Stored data

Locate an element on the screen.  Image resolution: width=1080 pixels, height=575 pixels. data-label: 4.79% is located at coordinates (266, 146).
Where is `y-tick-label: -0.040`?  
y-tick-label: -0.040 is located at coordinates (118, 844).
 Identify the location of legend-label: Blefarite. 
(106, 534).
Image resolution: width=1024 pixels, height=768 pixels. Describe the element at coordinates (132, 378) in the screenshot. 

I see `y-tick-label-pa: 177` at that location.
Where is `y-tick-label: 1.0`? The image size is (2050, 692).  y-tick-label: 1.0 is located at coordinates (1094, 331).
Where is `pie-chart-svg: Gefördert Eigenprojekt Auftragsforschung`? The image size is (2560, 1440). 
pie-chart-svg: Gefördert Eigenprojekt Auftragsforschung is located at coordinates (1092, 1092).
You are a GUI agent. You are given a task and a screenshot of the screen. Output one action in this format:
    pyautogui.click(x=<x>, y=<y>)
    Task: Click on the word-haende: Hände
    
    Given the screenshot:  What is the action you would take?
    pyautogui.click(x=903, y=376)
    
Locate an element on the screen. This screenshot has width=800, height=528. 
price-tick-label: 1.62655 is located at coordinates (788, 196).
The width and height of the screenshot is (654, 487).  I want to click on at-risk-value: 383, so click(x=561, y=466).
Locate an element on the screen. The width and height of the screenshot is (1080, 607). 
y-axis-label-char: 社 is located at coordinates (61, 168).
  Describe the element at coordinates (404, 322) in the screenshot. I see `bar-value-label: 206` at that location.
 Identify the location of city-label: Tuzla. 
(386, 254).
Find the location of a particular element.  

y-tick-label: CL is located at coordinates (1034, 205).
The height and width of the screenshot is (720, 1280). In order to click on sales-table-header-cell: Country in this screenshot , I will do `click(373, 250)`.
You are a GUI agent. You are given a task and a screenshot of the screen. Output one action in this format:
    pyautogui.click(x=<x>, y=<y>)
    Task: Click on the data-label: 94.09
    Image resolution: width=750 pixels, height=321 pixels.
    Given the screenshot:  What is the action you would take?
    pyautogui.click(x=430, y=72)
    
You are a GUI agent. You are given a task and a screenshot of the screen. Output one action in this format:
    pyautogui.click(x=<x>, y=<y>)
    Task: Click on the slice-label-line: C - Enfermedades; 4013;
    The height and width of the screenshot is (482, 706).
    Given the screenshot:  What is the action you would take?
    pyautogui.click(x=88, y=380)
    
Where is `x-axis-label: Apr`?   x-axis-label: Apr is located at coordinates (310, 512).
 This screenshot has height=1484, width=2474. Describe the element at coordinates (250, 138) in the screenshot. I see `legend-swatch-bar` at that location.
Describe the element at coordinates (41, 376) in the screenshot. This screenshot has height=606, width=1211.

## Problem to solve
Give the lines above as a JSON list of strings, one string for each line, and leave out the blank lines.

## Task response
[
  "Locate an element on the screen.  Image resolution: width=1080 pixels, height=575 pixels. data-label: 4.79% is located at coordinates (266, 146).",
  "Where is `y-tick-label: -0.040`?  ",
  "y-tick-label: -0.040 is located at coordinates (118, 844).",
  " Identify the location of legend-label: Blefarite. ",
  "(106, 534).",
  "Image resolution: width=1024 pixels, height=768 pixels. Describe the element at coordinates (132, 378) in the screenshot. ",
  "I see `y-tick-label-pa: 177` at that location.",
  "Where is `y-tick-label: 1.0`? The image size is (2050, 692).  y-tick-label: 1.0 is located at coordinates (1094, 331).",
  "Where is `pie-chart-svg: Gefördert Eigenprojekt Auftragsforschung`? The image size is (2560, 1440). ",
  "pie-chart-svg: Gefördert Eigenprojekt Auftragsforschung is located at coordinates (1092, 1092).",
  "You are a GUI agent. You are given a task and a screenshot of the screen. Output one action in this format:",
  "    pyautogui.click(x=<x>, y=<y>)",
  "    Task: Click on the word-haende: Hände",
  "    Given the screenshot:  What is the action you would take?",
  "    pyautogui.click(x=903, y=376)",
  "Locate an element on the screen. This screenshot has width=800, height=528. ",
  "price-tick-label: 1.62655 is located at coordinates (788, 196).",
  "The width and height of the screenshot is (654, 487).  I want to click on at-risk-value: 383, so click(x=561, y=466).",
  "Locate an element on the screen. The width and height of the screenshot is (1080, 607). ",
  "y-axis-label-char: 社 is located at coordinates (61, 168).",
  "  Describe the element at coordinates (404, 322) in the screenshot. I see `bar-value-label: 206` at that location.",
  " Identify the location of city-label: Tuzla. ",
  "(386, 254).",
  "Find the location of a particular element.  ",
  "y-tick-label: CL is located at coordinates (1034, 205).",
  "The height and width of the screenshot is (720, 1280). In order to click on sales-table-header-cell: Country in this screenshot , I will do `click(373, 250)`.",
  "You are a GUI agent. You are given a task and a screenshot of the screen. Output one action in this format:",
  "    pyautogui.click(x=<x>, y=<y>)",
  "    Task: Click on the data-label: 94.09",
  "    Image resolution: width=750 pixels, height=321 pixels.",
  "    Given the screenshot:  What is the action you would take?",
  "    pyautogui.click(x=430, y=72)",
  "You are a GUI agent. You are given a task and a screenshot of the screen. Output one action in this format:",
  "    pyautogui.click(x=<x>, y=<y>)",
  "    Task: Click on the slice-label-line: C - Enfermedades; 4013;",
  "    The height and width of the screenshot is (482, 706).",
  "    Given the screenshot:  What is the action you would take?",
  "    pyautogui.click(x=88, y=380)",
  "Where is `x-axis-label: Apr`?   x-axis-label: Apr is located at coordinates (310, 512).",
  " This screenshot has height=1484, width=2474. Describe the element at coordinates (250, 138) in the screenshot. I see `legend-swatch-bar` at that location.",
  "Describe the element at coordinates (41, 376) in the screenshot. This screenshot has height=606, width=1211."
]